O malandro, na dureza, senta à mesa do café,

Toma um gole de cachaça, acha graça e dá no pé!

(Ópera do Malandro – Chico Buarque)

Leitoras e leitores! Vamos falar de estelionato!

Nos anos 90 conheci um conhecido comerciante de linhas telefônicas no centro de São Paulo (sim geração YXZ, linhas telefônicas eram vendidas a peso de ouro antes da privatização da Telesp) – esse camarada (na verdade um estelionatário), costumava me dizer entre chopes bem bebidos na Praça Dom José Gaspar, que “brasileiro é papeleiro” – adora comprar um papel: sejam ações de empresas inexistentes, título de clube que ainda será construído, imóvel na planta, bilhete premiado, etc. A alma tupiniquim exposta sem pudor pelo trambiqueiro: compramos qualquer coisa que nos seja bem embalada e oferecida!
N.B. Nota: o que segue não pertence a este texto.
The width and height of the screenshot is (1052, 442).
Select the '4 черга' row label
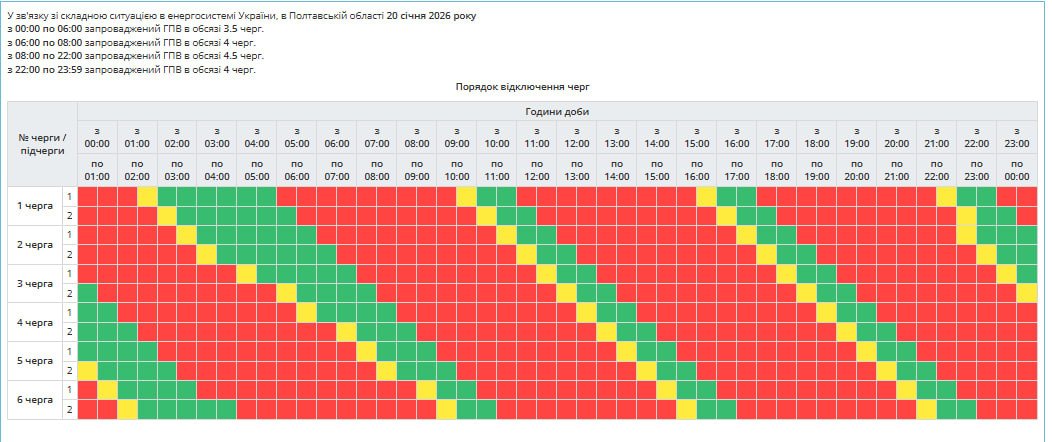[x=34, y=323]
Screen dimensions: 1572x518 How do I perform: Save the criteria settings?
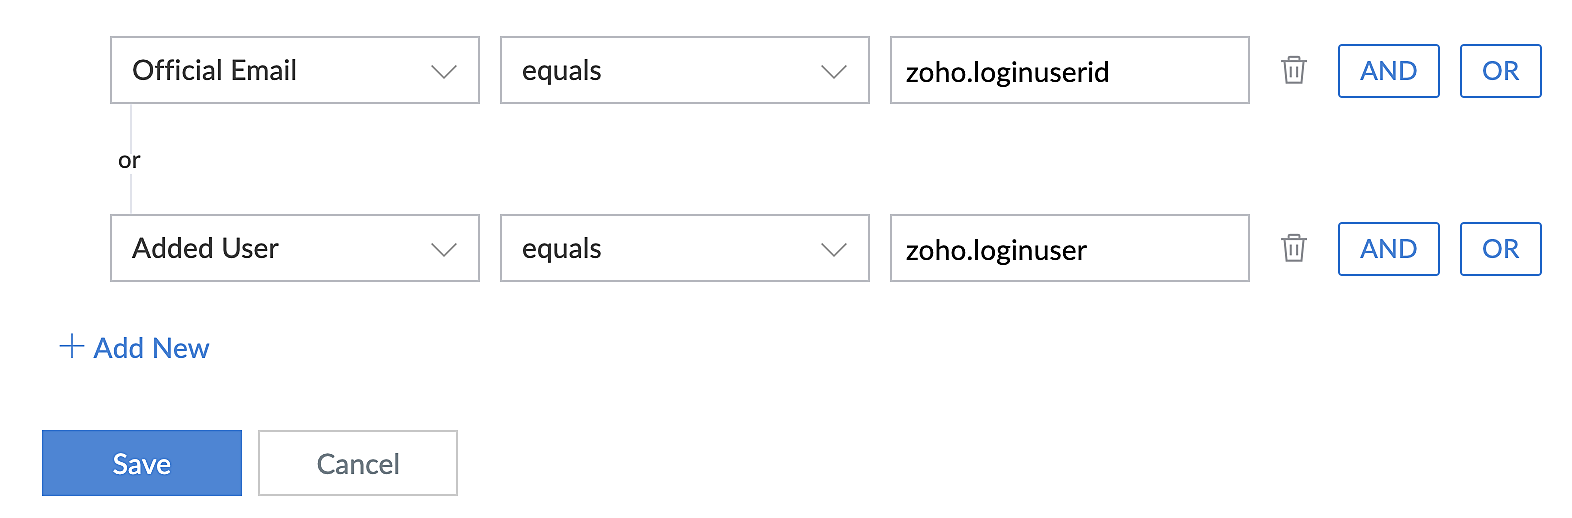point(142,463)
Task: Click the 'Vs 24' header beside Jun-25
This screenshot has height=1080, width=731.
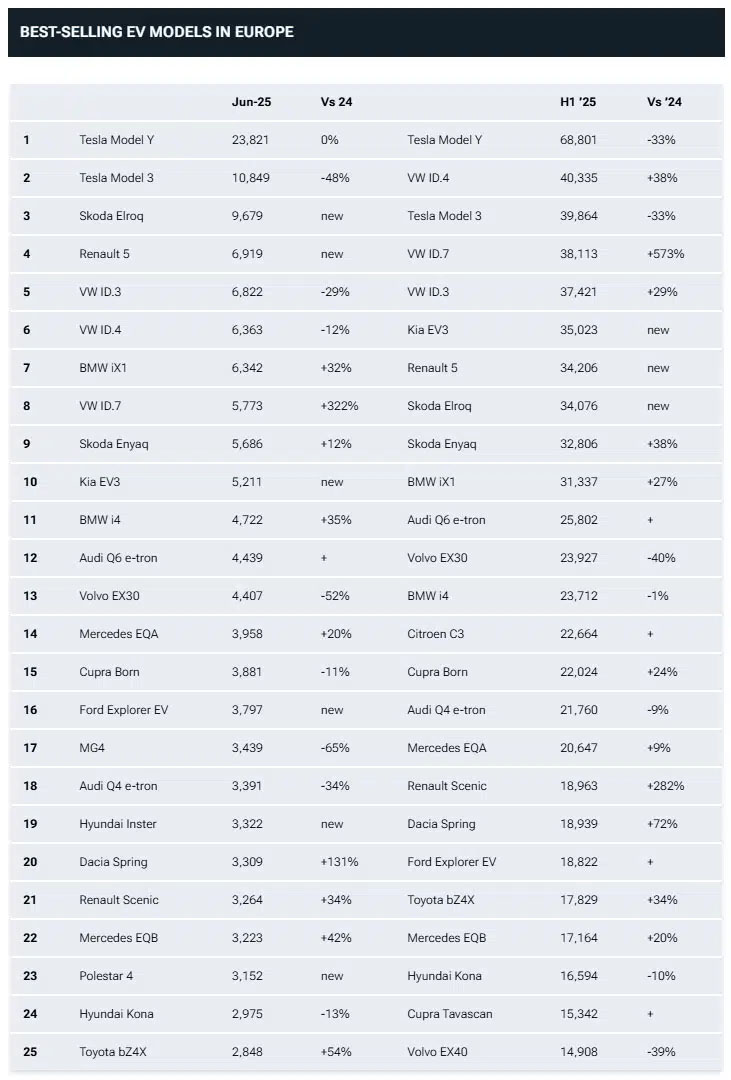Action: coord(336,102)
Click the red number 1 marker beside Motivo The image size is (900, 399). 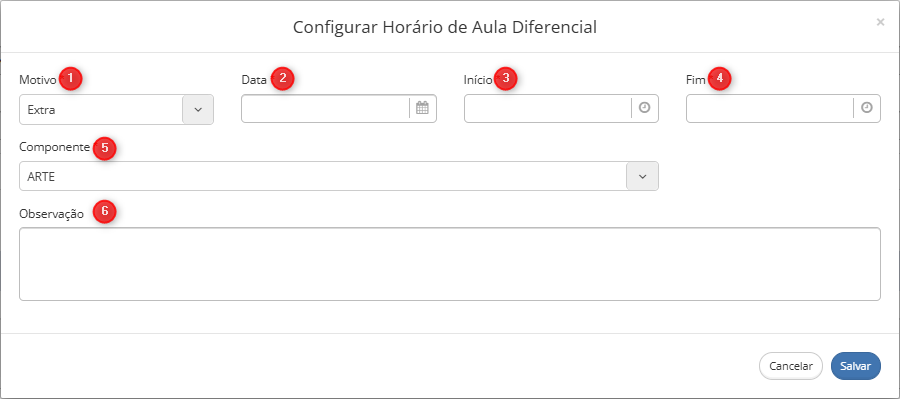point(70,79)
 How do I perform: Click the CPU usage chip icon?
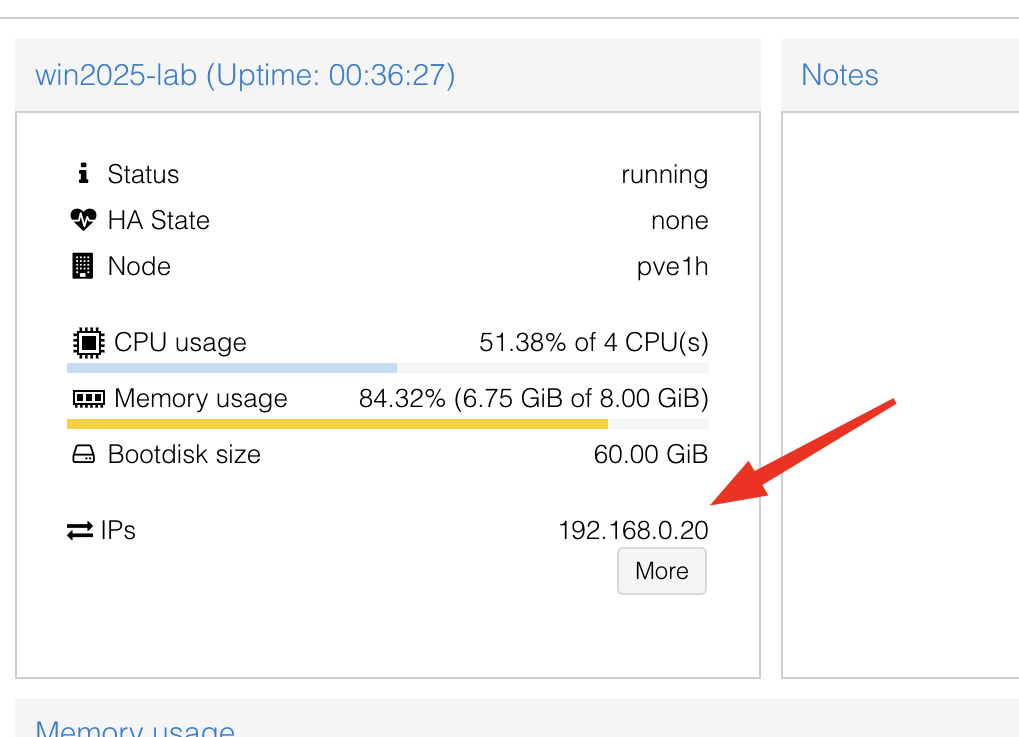tap(88, 343)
Ano de 2023 – a lenda dos papeleiros revisitada com os pastores dos octilhões – diversificando sua carteira de investimentos (empreender no Brasil é necessidade), atuavam em evangelização, produção de mídia fake, e um fundo de investimento inexistente, que lesou mais de 50 mil pessoas – quem se especializa em mentir, mentirá cada vez melhor. O meu perdão antecipado às igrejas e missionários sérios e comprometidos com sua missão! O que pasma é que pessoas conseguem acreditar numa história completamente absurda, que prometia octilhões, número indizível e incalculável. Tudo bem embalado e oferecido, em nome do Senhor. Afinal, era golpe!

Também assistimos recentemente os defensores dos primeiros réus do 8 de janeiro desfilar despreparo e desespero na difícil tarefa de argumentação junto a um STF municiado com toda sorte de provas e muito sangue nos olhos – o que mais me surpreendeu, como bacharel em direito que sou, foi a posterior choraminga e narrativas bizarras dos advogados em suas próprias redes sociais (como se fossem extensão do tribunal), gerando uma visibilidade midiática à custa dos indefesos clientes condenados, repisando teses de julgamento político, manifestação pacífica (o esfaqueamento do Di Cavalcante que o diga), conspirações etc. Cadê a ética dessa turma? Estariam errados os juízes ao aplicar a lei? Será que essa defesa afinal, foi um golpe midiático? Para quem?

Capturo duas colegas de trabalho conversando sobre as próprias dívidas, geradas por compras feitas por impulso, e pasmem, apostas em sites eletrônicos! Uma delas comenta – “eles me enganaram, dizendo que eu ia ganhar dinheiro… preciso parar de apostar…” – pessoas simples, com muita falta de informação e senso, e muita vontade de ter fama e dinheiro – vítimas ideais do “clica aqui” – o papel fake dos anos 90 viralizou no formato digital e a mídia vende sem puder soluções de emagrecimento, emprego dos sonhos, viagens com desconto de 80%, negócios mágicos e… apostas. O jogo está proibido no Brasil, mas estes cassinos literalmente tomam dinheiro das pessoas, mas… o governo trabalha a narrativa de “taxar” os sites de aposta (vejam bem, taxar e não fiscalizar ou coibir). Será afinal um golpe?

E tem mais: na esteira das muitas horas de boa prosa do Cid com delegados da PF, vem (ainda em segundo o plano de visibilidade) a informação que o nosso ex-mandatário teria se reunido durante o seu governo com a cúpula militar para avaliar a possibilidade de um golpe de estado. Parece que as quatro linhas da constituição não eram o bastante como campo de jogo. Na delação cabe tudo, que ainda se fará provar verdadeiro ou não, mas não estranha pelo conjunto da obra de meias verdades e muitas mentiras, que procuravam embalar e vender à sociedade que desconhece o que seja democracia, uma cruzada messiânica contra um comunismo que morreu pelos anos 80.

Mas… podemos fazer nossa parte! Vamos nos ligar mais, questionar mais, duvidar mais, pesquisar mais, dialogar mais, ouvir mais, orientar, acolher, indignar, aumentando nosso repertório para não acreditar mais em duendes, sejam de esquerda ou direita, eletrônicos ou convencionais, de cima ou de baixo, de Deus ou do Diabo. Afinal, como dizia uma velha tia, o que nada feito pato, voa como pato, anda como pato, e grasna, deve ser pato! E afinal, era golpe!?